En Argentina el fútbol es una religión, es profundamente antropológico, hasta académico, se respira futbol, con todos lo matices posibles, de extremo a extremos de la pasión, del sinsentido, es lo único que importa, los equipos pertenecen a la gente de los barrios, que pagan cuotas mensuales, asisten al club, a la alberca, a otros deportes o actividades culturales, son socios, hay elecciones, se vota a los directivos y se botan a los malos dirigentes, se les exige –a extremos poco aconsejables- que saquen el club adelante, con los jugadores el amor y las exigencias son mayores; que transpiren la camiseta, que la suden los muy hijos de puta, maldecidos por no saber la bendición que es llegar a primera entre tanto pibe, tanto fango, tanto lodo y pobreza del potrero, del arrabal, así que le meten huevos o se rajan, la mayoría le mete y de más, ahí encuentran la oportunidad de emigrar rápido de la marginalidad, del país y de los clubes que apenas pagan, sin aun la mayoría de edad ya estan en canchas extranjeras ganándose la vida, volver no es una opción, aun así los grandes ídolos que triunfan en lo mas alto del futbol mundial regresan a terminar sus días futboleros al equipo que los formo, hay una especie de código de pertenencia, se representa una idiosincrasia en un país que convive con la locura de la pasión que roza el delirio, a excesos de violencia y barbarie. El jugador argentino –aun el más malo- está en el imaginario colectivo ligado a una árbol genealógico de grandes jugadores, de hazañas épicas contra brasileños e italianos, con auténticas batallas ante ingleses o alemanes, así se han creado las leyendas que en sus vitrinas muestran con orgullo y menosprecio a la vez, la exigencia está a la altura de la efusión, por ello hasta sus mismos jugadores rehúyen de una liga tan volátil y poco transparente indisociable con la política, la única contención es ganar, gustar y jugar bien al fútbol, o al menos con algún estilo y entrega indiscutible, todo lo demás es pecho frio. Y en los últimos años la hinchada argentina tan desilusionada ha gestado con paciencia una nueva quimera, tienen al más grande con la número 10 en la espalda y eso siempre, siempre te da una ventaja, y un orgullo quedo y profundo.

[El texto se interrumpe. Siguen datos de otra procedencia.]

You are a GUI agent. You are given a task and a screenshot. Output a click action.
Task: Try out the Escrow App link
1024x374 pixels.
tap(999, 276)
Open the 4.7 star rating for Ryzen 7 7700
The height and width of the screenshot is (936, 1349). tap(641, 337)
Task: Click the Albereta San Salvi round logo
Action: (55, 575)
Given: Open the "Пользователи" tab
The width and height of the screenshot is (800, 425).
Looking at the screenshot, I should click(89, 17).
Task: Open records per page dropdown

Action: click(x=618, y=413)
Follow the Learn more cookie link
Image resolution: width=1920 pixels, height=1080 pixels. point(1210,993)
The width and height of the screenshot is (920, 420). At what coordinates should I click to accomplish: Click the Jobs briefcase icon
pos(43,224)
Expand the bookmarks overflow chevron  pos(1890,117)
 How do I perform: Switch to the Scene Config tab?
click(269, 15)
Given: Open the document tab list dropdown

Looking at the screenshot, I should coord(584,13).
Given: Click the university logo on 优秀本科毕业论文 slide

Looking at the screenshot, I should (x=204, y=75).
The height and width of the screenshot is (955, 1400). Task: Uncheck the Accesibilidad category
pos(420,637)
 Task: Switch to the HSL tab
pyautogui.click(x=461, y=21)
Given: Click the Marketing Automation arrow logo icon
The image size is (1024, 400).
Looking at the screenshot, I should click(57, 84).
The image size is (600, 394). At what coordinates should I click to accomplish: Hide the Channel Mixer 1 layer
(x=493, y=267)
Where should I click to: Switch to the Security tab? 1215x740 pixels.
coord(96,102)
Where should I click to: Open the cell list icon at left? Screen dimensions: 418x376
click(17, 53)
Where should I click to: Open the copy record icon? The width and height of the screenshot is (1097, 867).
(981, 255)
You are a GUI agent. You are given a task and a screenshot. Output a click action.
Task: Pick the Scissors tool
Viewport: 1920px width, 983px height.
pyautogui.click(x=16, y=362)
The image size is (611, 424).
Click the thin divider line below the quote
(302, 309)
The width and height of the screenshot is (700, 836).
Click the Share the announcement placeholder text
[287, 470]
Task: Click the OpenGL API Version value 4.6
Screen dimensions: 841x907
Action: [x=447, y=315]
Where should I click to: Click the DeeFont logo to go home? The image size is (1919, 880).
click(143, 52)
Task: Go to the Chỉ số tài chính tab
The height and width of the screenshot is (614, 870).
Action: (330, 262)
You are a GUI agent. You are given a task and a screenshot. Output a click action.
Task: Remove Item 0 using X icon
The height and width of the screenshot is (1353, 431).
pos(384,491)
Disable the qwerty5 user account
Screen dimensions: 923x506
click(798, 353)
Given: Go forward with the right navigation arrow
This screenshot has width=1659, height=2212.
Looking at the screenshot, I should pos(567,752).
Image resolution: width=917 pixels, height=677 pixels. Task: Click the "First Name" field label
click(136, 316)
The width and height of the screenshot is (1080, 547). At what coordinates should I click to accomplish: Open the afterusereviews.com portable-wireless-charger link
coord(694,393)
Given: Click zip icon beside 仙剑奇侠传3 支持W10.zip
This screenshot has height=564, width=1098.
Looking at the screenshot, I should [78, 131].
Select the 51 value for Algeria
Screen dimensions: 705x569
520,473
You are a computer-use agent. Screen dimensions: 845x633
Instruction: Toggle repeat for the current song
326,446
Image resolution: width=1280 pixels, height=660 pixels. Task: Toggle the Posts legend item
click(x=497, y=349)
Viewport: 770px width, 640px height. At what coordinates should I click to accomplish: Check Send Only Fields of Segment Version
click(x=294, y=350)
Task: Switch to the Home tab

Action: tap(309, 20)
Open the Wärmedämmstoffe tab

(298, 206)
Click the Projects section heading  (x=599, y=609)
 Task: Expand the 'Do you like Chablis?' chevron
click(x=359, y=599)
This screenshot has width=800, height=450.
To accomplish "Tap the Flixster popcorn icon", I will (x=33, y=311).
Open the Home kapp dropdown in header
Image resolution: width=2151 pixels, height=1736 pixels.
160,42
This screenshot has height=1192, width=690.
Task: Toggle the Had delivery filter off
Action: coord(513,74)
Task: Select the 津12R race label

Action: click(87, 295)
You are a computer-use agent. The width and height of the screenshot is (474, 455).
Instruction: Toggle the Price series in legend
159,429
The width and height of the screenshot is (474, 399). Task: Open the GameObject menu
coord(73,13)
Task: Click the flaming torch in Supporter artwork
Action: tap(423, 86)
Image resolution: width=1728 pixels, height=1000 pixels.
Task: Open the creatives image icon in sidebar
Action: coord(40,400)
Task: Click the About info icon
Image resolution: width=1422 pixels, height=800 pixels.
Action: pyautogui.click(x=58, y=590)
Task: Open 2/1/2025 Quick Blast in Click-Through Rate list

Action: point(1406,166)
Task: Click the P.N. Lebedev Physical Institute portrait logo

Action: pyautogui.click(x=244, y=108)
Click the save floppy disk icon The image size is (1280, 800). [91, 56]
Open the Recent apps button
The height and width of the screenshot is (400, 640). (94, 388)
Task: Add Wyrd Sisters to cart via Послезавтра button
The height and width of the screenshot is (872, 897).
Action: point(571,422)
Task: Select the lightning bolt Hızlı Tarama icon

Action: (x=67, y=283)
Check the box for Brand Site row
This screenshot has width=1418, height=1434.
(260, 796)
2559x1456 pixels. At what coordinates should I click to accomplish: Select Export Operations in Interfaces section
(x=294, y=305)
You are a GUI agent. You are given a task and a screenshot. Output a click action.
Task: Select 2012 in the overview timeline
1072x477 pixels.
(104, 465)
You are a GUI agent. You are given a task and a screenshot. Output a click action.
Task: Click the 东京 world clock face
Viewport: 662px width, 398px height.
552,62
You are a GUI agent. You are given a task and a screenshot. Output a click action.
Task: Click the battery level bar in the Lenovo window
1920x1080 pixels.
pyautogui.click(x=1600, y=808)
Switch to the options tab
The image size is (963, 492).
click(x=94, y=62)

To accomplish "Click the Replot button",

Dejémoslo claro; no hay comparación, sin estridencias ni chauvinismos, el fútbol argentino, sus equipos, sus jugadores, su selección nacional están en otra liga, comen aparte, nosotros estamos en la “B”, en el ascenso, algún día tal vez llegaremos al nivel, pero intuyo que falta un tiempo, bastante tiempo, no voy aquí a discernir quienes tienen a jugadores de élite, a los técnicos más influyentes, quienes han sido campeones del mundo, quienes han tenido a los dos jugadores más grandes de la historia. Mañana seré hincha de la albiceleste, veré al Tri con cierta nostalgia, con la tristeza del exiliado, igual y pese a todo; la pelota no se mancha. ¡Aguante Argentina!